Rewrite the part of the records that opens with the line containing "The height and width of the screenshot is (402, 597)." and closes with the line containing "coord(572,920)", putting "couch" in place of "sofa" and changing nothing else.

● **STORED RECORDS**:
↓↓↓
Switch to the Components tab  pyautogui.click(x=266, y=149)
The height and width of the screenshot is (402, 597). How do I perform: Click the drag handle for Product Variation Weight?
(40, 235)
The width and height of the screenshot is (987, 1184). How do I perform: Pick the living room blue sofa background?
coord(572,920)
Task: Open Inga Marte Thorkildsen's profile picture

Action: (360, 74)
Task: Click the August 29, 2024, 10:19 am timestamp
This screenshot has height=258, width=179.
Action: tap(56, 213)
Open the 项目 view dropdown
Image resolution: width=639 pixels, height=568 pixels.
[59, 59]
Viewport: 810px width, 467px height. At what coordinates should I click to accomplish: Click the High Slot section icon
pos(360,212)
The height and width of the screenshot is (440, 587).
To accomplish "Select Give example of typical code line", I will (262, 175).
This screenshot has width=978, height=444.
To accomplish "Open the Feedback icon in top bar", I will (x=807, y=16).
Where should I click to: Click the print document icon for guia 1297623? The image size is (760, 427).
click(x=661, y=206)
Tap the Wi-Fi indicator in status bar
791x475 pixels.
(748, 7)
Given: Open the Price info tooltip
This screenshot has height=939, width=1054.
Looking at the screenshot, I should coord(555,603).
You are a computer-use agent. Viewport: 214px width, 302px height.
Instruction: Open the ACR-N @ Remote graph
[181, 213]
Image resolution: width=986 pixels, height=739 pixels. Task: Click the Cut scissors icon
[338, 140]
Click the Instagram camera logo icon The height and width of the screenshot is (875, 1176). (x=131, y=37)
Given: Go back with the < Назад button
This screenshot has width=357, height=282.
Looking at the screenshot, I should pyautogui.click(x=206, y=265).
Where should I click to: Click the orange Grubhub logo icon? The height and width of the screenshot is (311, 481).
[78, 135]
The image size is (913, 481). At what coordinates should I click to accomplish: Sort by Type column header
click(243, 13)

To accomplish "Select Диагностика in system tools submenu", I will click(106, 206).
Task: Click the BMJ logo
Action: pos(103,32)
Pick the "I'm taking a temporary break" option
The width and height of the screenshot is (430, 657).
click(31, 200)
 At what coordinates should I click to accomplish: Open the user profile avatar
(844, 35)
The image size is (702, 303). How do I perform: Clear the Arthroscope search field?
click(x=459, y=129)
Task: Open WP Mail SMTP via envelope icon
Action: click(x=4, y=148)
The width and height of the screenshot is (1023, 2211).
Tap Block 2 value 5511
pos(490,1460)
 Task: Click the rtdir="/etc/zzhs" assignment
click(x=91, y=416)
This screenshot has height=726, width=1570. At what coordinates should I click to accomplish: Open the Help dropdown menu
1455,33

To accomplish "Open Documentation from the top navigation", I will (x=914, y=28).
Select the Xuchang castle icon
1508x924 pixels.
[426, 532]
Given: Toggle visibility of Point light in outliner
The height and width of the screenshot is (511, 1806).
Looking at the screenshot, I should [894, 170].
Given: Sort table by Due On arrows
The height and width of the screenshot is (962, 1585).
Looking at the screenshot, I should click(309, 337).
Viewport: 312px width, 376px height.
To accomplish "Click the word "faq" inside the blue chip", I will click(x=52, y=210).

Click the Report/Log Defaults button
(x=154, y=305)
↑↑↑
● **EXPECTED ANSWER**:
The height and width of the screenshot is (402, 597). How do I perform: Click the drag handle for Product Variation Weight?
(40, 235)
The width and height of the screenshot is (987, 1184). How do I perform: Pick the living room blue couch background?
coord(572,920)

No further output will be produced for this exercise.